Ao seu entorno, se juntaram outras mulheres. Que ora prestavam mais atenção para o que ela dizia, ora voltavam seus olhares para os celulares e os filhos que brincavam no andar de baixo.

“Recebo R$ 162. A maioria das vezes esse dinheiro é empregado para alimentos mesmo. Ou quando algum deles precisa de um calçado a gente alterna, um mês pra um e o no seguinte para o outro”. O dinheiro, ela diz, não dura os trinta dias. Para fechar a conta, ela depende dos eventuais trabalho do marido e recebe uma ajuda da igreja, em formato de cesta básica.

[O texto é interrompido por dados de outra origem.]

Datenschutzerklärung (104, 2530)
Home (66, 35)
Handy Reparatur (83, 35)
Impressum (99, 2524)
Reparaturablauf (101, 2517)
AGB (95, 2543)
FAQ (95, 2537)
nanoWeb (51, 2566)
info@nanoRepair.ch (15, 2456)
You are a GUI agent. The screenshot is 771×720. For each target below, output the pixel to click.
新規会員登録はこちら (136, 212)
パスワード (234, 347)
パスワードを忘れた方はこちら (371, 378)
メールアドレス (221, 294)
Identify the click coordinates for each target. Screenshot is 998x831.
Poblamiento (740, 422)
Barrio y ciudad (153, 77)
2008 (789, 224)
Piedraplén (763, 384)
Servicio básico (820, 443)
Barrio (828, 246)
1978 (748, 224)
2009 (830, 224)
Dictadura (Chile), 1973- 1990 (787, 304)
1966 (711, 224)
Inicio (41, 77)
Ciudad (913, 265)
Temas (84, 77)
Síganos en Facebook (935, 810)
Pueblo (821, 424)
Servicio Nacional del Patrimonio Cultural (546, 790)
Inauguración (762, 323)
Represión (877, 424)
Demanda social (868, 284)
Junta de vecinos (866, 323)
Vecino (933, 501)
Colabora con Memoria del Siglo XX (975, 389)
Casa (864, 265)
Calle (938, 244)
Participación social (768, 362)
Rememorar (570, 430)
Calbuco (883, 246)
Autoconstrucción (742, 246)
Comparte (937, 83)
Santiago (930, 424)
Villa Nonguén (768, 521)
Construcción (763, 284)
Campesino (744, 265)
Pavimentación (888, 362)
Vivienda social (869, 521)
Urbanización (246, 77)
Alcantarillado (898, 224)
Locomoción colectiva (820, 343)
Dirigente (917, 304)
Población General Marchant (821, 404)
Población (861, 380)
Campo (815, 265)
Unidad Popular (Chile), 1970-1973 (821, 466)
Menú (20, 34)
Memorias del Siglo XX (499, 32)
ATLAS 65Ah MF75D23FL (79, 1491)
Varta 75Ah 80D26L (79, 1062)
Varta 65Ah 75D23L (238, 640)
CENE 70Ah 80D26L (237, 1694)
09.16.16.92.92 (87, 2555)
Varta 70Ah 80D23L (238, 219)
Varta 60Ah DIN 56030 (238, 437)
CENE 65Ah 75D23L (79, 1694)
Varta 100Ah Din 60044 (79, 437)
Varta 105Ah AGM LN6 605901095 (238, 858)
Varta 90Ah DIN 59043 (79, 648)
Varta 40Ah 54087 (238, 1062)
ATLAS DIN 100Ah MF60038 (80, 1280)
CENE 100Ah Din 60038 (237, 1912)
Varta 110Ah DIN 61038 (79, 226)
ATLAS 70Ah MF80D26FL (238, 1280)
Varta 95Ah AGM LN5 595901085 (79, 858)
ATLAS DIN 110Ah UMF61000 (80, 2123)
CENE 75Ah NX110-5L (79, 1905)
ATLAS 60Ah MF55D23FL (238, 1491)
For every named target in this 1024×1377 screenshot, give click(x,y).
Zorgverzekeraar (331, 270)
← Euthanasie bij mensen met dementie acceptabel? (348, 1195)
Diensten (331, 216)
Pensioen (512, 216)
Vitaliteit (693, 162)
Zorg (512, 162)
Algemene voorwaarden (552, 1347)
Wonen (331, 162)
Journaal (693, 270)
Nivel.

Beneficiária do programa há seis anos, ela enxerga uma grande melhoria na sua vida. “Como eu sei que vai ter o dinheiro eu consigo me organizar. Até um presentinho na época do aniversário eu me organizo pra dar pra eles né? São coisas que só por mim eu não conseguiria. Então me facilitou muito”, diz, abrindo um sorriso no rosto.

Por outro lado, critica a falta de administração do programa. “Eu não sei como ele é administrado, mas eu acho que ele não é bem organizado. Umas famílias ganham mais do que precisavam e tem gente que ganha menos do que precisa”. Critica, também, o despreparo de funcionários do governo que “mais atrapalham do que ajudam” as pessoas a se cadastrarem no programa.

Mais calada, ela vai se soltando ao longo da nossa conversa. É interrompida uma vez pelo filho mais novo, que fica sem entender porque a mãe fala olhando para uma câmera.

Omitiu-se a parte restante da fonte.